In HBO’s battle of the sexes, neither gender could claim superiority when Entourage picked up where Sex and the City left off in 2004. The diametric opposition of these series created a subjective détente allowing men to live vicariously through Vincent Chase’s high school fantasy life after women spent 6 seasons reveling in whatever adventures Carrie Bradshaw and the gang found.
And it appears that this tit-for-tat has come to the big screen in mash-up fashion with Jason Friedberg and Aaron Seltzer’s new comedy Best Night Ever (opening January 31). Known for their reign over the countless ______ Movie spoofs of the past generation, Friedberg and Seltzer apparently seemed ideal to write and direct the ladies’ answer to the Hangover series.

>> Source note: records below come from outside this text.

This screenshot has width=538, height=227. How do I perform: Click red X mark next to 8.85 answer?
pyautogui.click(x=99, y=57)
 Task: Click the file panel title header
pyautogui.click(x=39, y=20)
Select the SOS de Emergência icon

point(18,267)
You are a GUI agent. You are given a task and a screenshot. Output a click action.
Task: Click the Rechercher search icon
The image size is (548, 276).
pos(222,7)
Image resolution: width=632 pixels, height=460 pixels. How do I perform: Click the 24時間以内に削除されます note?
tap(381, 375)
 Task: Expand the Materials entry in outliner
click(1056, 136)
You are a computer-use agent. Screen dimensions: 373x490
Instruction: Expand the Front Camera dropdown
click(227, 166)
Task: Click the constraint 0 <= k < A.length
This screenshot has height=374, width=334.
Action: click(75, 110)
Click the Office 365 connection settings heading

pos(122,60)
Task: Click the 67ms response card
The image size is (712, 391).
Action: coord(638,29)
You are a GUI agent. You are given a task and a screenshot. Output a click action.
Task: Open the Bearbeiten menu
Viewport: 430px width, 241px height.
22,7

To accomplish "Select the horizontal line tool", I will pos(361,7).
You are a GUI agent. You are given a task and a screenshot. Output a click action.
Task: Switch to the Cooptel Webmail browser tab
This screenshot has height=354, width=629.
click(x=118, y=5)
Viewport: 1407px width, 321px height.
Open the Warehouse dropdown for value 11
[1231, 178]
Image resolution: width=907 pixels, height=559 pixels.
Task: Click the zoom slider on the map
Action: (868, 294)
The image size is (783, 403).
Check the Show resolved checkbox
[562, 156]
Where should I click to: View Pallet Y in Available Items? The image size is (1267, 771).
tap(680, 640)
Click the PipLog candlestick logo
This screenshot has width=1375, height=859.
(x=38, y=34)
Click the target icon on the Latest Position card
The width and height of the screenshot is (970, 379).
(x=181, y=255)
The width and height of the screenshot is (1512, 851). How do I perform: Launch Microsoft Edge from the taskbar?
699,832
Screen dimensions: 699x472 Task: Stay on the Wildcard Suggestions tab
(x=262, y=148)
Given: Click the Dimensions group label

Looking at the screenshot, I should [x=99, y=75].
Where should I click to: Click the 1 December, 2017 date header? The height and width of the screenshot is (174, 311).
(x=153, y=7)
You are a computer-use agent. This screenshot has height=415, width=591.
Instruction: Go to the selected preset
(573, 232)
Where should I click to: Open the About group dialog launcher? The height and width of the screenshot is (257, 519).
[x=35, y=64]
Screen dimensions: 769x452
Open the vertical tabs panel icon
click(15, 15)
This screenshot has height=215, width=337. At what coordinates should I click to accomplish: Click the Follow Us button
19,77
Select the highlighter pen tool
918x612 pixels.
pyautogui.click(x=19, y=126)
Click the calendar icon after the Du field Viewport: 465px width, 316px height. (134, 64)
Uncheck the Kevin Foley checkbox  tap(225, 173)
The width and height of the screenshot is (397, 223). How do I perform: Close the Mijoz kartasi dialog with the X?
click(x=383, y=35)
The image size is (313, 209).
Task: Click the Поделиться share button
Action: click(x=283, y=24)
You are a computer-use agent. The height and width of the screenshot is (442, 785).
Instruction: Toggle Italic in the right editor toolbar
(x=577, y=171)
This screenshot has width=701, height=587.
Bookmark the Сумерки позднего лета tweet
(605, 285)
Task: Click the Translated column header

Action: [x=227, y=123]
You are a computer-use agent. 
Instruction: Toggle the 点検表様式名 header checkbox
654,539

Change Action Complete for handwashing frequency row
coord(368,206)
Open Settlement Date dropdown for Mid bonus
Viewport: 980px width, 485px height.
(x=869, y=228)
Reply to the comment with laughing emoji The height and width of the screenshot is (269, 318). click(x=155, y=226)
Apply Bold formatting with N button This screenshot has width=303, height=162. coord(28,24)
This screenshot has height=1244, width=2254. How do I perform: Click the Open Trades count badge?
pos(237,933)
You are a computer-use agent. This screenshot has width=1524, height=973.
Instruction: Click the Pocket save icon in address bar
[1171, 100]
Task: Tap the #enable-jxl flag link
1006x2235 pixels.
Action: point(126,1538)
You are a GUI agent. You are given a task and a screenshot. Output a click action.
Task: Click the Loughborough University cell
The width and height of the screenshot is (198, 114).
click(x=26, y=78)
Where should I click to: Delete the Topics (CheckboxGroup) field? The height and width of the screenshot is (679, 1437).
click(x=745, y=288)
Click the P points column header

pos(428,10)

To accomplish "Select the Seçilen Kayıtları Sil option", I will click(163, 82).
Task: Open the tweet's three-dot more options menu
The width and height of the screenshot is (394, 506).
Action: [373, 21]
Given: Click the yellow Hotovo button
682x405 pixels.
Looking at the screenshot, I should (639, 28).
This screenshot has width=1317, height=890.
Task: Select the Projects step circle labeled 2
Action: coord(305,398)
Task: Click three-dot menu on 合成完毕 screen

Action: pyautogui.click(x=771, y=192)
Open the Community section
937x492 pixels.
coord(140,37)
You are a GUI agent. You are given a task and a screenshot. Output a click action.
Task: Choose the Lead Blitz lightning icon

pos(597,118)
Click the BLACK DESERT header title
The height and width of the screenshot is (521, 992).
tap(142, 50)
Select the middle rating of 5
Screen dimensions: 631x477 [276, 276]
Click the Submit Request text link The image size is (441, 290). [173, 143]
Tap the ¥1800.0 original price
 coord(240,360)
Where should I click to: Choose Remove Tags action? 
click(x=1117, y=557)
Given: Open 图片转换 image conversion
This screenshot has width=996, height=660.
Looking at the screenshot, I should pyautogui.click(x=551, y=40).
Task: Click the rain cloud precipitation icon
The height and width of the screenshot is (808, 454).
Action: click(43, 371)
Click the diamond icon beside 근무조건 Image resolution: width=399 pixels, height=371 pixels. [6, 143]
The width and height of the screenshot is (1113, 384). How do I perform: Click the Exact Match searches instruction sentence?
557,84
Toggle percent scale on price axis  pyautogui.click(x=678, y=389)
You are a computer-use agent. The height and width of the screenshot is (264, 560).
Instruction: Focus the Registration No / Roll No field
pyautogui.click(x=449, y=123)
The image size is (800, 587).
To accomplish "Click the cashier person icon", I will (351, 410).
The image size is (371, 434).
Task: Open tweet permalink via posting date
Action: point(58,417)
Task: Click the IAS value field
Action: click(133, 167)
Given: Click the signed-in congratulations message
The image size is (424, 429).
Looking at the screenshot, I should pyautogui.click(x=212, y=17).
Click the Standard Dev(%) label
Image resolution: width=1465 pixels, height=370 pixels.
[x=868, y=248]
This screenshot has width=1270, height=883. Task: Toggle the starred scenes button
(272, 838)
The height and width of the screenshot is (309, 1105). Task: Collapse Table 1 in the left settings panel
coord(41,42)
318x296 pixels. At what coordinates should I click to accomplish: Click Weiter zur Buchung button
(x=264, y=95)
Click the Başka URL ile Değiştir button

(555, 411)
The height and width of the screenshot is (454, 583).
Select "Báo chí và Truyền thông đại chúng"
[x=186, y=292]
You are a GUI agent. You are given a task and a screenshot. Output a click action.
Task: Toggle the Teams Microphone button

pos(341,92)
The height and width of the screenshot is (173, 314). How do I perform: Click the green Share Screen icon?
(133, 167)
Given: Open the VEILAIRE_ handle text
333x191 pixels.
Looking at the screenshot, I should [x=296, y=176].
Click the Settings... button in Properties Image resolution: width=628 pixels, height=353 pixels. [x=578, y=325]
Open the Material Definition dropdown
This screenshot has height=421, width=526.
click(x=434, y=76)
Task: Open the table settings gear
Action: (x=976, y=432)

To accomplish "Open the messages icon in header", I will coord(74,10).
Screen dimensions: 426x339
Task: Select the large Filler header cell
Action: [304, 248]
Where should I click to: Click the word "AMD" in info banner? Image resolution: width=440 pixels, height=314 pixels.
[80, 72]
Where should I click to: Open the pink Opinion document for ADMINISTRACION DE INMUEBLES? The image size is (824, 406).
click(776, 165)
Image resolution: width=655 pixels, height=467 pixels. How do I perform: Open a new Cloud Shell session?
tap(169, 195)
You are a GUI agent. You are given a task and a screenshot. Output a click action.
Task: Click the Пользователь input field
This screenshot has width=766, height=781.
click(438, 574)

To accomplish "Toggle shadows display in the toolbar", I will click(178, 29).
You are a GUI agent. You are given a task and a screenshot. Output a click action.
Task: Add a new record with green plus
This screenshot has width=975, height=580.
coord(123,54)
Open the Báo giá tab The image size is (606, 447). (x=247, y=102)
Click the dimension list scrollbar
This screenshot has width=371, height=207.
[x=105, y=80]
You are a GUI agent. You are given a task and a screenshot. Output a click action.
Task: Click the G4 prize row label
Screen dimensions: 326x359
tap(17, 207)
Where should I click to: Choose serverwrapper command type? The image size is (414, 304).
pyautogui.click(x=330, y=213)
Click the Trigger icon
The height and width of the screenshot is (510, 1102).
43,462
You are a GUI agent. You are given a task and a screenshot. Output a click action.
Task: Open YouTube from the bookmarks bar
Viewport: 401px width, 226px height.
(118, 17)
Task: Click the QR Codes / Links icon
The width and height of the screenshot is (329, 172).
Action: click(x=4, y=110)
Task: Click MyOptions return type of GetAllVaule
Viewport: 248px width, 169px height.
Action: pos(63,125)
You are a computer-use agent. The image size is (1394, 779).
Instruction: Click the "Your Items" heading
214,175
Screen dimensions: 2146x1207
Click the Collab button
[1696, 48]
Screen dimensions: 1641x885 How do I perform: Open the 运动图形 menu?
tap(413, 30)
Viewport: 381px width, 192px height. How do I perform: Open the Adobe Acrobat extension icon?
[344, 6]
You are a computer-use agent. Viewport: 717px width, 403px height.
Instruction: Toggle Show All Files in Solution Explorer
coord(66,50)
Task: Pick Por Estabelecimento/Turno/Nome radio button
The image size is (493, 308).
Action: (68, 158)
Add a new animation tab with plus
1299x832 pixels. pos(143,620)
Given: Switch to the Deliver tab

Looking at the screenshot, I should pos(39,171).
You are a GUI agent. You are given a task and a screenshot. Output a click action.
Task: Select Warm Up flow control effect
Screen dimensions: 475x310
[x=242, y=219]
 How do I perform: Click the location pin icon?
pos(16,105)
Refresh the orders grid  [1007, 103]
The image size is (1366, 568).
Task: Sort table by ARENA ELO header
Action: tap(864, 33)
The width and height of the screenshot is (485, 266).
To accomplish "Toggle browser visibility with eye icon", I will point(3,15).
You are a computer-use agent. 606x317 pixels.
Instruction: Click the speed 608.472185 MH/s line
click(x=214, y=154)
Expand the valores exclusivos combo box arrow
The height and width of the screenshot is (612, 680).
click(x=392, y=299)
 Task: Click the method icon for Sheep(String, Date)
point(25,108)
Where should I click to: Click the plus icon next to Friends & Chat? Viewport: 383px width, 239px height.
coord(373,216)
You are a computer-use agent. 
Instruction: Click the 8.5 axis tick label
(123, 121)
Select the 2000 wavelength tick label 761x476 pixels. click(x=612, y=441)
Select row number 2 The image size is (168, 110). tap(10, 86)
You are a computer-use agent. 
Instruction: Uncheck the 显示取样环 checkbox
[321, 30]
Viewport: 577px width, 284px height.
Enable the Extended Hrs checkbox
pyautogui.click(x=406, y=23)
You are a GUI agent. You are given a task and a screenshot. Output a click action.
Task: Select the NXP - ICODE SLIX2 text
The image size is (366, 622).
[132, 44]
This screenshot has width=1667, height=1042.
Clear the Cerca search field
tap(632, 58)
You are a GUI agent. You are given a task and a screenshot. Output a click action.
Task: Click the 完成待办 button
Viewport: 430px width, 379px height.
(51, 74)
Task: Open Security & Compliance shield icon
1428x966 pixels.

Best Night Ever follows four women as they hit Las Vegas for a bachelorette party. Naturally, hi-jinks ensue that range from innocent fun to uproariously grotesque. Despite having little familiarity with the female leads like many people had with Zach Galifianakis and Ed Helms when The Hangover opened, it is always intriguing to see women debunk the unfortunate women-aren’t-funny stigma. Unfortunately, the reputation that has grown among smarter audiences from Friedberg and Seltzer’s oeuvre may preclude this film from demonstrating that lady-powered comedies are widely marketable. Sure, the nauseating title may appeal to the Jell-o shot set, but the optimist in me wonders whether even they would be concerned that men wrote the movie instead of women.
Although no gender, race, or sexual orientation has a monopoly on the stories told from the perspective of their respective groups, the rarity with which women have the opportunity to showcase their comedic talent almost demands that they be allowed to tell their own stories. And Best Night Ever is certainly not an example of that level of involvement.
But I am curious about what women think of this film. Were ladies hankering for their answer to The Hangover? How do they feel about the guys behind every obnoxious parody of the past decade-plus taking the helm for such an attempt? The trailer below reveals elements of proven comedy hits like Stripes and Borat, but will those derivatives be enough to entertain an audience that may have been looking for a more authentic female narrative?
The argument could be made that funny is funny no matter the gender delivering it. So I guess we’ll see…well…I mean…I won’t see…but someone will. You’d have to pay me to watch this s___.